** begin The input **

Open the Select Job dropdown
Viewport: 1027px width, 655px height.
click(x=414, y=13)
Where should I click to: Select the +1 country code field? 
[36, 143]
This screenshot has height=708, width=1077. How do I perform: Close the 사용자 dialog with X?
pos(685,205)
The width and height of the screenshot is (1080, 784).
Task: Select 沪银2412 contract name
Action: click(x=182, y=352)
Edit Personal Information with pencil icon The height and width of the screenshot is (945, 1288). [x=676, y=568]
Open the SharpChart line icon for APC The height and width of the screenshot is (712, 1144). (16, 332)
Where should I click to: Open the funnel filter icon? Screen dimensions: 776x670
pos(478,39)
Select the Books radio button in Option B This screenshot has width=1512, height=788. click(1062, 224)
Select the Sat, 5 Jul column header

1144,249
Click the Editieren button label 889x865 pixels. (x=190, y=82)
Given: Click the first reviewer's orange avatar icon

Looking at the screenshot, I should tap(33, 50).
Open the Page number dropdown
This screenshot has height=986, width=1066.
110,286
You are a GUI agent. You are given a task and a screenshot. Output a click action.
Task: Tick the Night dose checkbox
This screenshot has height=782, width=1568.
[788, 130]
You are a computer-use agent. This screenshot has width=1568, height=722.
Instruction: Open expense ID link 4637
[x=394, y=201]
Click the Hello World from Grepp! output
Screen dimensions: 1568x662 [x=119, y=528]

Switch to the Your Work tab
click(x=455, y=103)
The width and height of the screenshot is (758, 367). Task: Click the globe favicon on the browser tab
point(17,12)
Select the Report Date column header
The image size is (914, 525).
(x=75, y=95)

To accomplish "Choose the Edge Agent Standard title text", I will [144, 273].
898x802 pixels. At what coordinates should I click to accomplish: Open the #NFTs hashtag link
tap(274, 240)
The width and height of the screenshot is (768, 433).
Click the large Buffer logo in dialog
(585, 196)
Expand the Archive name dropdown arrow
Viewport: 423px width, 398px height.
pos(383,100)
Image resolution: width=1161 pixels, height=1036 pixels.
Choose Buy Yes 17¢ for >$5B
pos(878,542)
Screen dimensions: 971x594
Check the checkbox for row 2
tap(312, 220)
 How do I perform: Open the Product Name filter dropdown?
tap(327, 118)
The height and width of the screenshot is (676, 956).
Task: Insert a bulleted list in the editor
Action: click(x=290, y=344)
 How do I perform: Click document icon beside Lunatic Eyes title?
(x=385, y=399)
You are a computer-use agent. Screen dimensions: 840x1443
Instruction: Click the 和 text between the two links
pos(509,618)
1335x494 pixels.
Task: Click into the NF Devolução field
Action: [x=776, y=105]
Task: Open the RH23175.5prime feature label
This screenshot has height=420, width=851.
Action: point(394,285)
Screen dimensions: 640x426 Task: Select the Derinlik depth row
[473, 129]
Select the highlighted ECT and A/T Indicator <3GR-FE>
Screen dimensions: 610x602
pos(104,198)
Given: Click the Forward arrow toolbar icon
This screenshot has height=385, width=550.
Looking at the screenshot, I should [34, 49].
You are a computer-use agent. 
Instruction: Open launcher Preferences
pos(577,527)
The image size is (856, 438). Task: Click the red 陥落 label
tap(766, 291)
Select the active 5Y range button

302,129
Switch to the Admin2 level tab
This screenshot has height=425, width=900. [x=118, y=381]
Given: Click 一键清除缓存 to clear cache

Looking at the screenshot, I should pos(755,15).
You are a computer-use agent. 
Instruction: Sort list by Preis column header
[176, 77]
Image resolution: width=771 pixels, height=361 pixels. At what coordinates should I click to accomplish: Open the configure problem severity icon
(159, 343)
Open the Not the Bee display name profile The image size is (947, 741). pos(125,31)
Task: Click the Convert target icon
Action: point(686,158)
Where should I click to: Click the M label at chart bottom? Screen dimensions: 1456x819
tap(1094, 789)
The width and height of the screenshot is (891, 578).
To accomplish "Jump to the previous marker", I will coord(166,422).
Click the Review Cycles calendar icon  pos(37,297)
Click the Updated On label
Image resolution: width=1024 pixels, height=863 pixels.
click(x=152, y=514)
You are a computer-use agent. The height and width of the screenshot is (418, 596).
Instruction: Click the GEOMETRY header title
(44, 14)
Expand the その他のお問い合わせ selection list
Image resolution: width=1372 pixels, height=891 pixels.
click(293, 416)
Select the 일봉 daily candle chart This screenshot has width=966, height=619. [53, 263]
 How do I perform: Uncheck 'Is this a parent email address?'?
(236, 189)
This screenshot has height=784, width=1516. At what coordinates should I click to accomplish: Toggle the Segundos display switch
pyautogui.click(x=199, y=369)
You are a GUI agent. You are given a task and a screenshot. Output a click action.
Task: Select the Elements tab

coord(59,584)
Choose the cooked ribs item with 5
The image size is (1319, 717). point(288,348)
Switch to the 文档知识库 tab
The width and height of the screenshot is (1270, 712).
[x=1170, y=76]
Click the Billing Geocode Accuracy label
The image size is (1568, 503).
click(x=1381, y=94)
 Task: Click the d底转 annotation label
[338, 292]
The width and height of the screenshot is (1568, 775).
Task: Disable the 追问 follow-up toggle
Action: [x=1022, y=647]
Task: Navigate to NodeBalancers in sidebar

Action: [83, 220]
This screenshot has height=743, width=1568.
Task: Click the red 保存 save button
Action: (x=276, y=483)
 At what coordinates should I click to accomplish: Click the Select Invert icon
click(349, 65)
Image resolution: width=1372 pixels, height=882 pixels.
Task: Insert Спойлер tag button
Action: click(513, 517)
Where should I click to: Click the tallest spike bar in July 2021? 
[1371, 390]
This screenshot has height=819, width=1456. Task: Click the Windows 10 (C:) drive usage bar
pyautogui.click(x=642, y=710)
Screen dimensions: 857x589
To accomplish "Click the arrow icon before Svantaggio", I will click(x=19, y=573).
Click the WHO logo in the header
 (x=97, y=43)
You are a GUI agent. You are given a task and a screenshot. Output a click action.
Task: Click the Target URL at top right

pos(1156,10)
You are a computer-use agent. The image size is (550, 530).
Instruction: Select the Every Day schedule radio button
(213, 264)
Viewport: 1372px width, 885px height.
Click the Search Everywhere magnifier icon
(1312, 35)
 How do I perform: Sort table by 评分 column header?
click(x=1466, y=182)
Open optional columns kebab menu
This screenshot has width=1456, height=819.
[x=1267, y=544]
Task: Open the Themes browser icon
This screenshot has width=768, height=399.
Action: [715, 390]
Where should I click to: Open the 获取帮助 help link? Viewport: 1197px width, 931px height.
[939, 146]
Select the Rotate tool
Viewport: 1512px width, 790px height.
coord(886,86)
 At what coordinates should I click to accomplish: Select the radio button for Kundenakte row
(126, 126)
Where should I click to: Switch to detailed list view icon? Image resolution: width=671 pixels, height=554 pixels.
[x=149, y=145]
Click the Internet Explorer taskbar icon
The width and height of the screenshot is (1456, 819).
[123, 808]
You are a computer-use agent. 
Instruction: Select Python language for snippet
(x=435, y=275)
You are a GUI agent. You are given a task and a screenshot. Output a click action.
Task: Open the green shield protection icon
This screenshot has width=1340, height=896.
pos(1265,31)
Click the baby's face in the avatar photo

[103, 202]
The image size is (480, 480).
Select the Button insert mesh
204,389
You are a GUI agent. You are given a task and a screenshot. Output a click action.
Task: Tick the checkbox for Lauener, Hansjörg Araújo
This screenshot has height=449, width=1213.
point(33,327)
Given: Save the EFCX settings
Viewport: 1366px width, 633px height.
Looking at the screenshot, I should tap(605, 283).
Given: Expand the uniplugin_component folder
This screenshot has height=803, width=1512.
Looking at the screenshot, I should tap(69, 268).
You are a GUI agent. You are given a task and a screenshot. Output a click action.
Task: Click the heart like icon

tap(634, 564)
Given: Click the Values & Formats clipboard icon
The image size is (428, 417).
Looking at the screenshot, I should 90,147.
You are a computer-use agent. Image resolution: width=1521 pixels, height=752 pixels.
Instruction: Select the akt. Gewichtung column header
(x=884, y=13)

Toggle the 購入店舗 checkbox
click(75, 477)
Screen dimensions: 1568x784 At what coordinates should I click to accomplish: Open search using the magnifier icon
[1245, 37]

** end The input **

Given request:
List each line in the entries above that contains the word "browser", copying every such line in full.

Solution:
The width and height of the screenshot is (758, 367). Task: Click the globe favicon on the browser tab
Task: Open the Themes browser icon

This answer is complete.